Eduardo Canicoba (*)
O setor de transportes sempre foi um dos principais pilares da economia brasileira. Em um país onde a logística depende majoritariamente do transporte rodoviário de cargas, o desafio é claro: tornar esse sistema mais eficiente, seguro e sustentável. Nesse cenário, a tecnologia tem se consolidado como protagonista de uma inovação contínua que está transformando o setor. E a telemática veicular é, sem dúvida, uma das engrenagens centrais dessa transformação.
Segundo estudo da consultoria global McKinsey & Company, publicado em 2022, empresas que adotam soluções avançadas de análise de dados e automação na logística podem reduzir em até 15% os custos operacionais e aumentar a produtividade em mais de 20%. Esses ganhos são possíveis graças à associação da telemática a tecnologias como inteligência artificial (IA) e machine learning, capazes de captar, analisar e transformar dados em decisões mais ágeis e inteligentes.

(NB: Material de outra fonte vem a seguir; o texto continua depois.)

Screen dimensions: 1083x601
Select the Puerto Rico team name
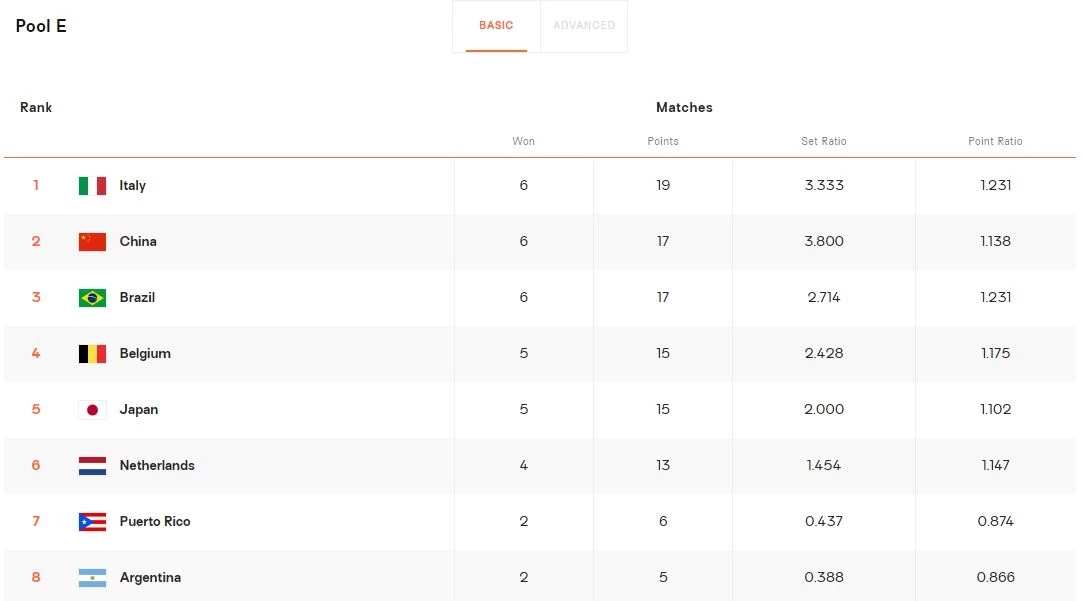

A telemática, por definição, é a combinação entre telecomunicação e informática, voltada para o monitoramento remoto de veículos. Na prática, no entanto, ela representa muito mais: permite, por exemplo, identificar padrões de comportamento ao volante que impactam diretamente o consumo de combustível e a segurança viária. Além disso, é capaz de antecipar falhas mecânicas, minimizando interrupções na operação e prolongando a vida útil dos ativos.
Em um país onde o transporte rodoviário concentra cerca de 65% da movimentação de cargas, segundo dados de 2023 da Confederação Nacional do Transporte (CNT), o impacto positivo da telemetria vai além da eficiência nas operações. Seus benefícios se estendem à mobilidade, à segurança pública, à sustentabilidade e ao fortalecimento da economia nacional. Ao reduzir desperdícios e emissões, a tecnologia também impulsiona metas ambientais relevantes, como a transição para um transporte mais limpo e eficiente, contribuindo diretamente para a descarbonização do transporte.
No Brasil, esse movimento por um transporte mais limpo e inteligente tem se intensificado nos últimos anos. A crescente maturidade do mercado demonstra que eficiência operacional e compromisso ambiental caminham juntos, e que investir em dados é fundamental, tanto para ampliar a visibilidade das operações quanto para alcançar novos patamares de desempenho.
A adaptação dos gestores de frotas às novas tecnologias é decisiva não apenas para otimizar a operação e a rentabilidade, mas também para reduzir impactos ambientais. Plataformas modernas de gestão oferecem acesso a métricas detalhadas que permitem melhor planejamento de rotas, menor consumo de combustível e, consequentemente, uma significativa redução de emissões e custos operacionais.
Diante desse contexto, a experiência internacional e o aprendizado acumulado em diferentes mercados tornam-se diferenciais importantes. É o caso da Geotab, que em 2025 completa 25 anos de atuação global no setor de tecnologia para gestão de frotas, e quatro anos de presença direta no Brasil. Essa trajetória, aliada a uma visão localmente adaptada, tem contribuído para acelerar a adoção de soluções baseadas em dados no país.
Com presença consolidada em diversos mercados e expansão constante no Brasil, observamos um avanço significativo na adoção da inteligência de dados no setor. A aplicação de inteligência artificial (IA) tem possibilitado prevenir colisões, gerar comparativos de desempenho entre frotas para fins de benchmarking em segurança e oferecer insights preditivos que orientam decisões em tempo real. Um levantamento recente da consultoria de inteligência de mercado MarketsandMarkets, publicado em 2024, projeta que o mercado de IA em logística deve crescer a uma taxa anual de 24% até 2030, impulsionado justamente pela busca por previsibilidade e eficiência.
Essa maturidade crescente no uso de dados, impulsionada pela aplicação prática da telemetria, pela Internet das Coisas (IoT), e por soluções de IA, indica um avanço que vai além da digitalização. Trata-se de uma mudança de mentalidade, uma nova forma de pensar o transporte, a logística e a tomada de decisões. Mais do que ferramentas, os dados passaram a ocupar um papel estratégico nas operações que movem o país.
O futuro do transporte no Brasil está sendo moldado por quem sabe transformar dados em direção estratégica. A tecnologia já está ao nosso alcance, mas seu valor dependerá de como será colocada em prática: com propósito, planejamento e responsabilidade.
(*) Vice-presidente da Geotab Brasil.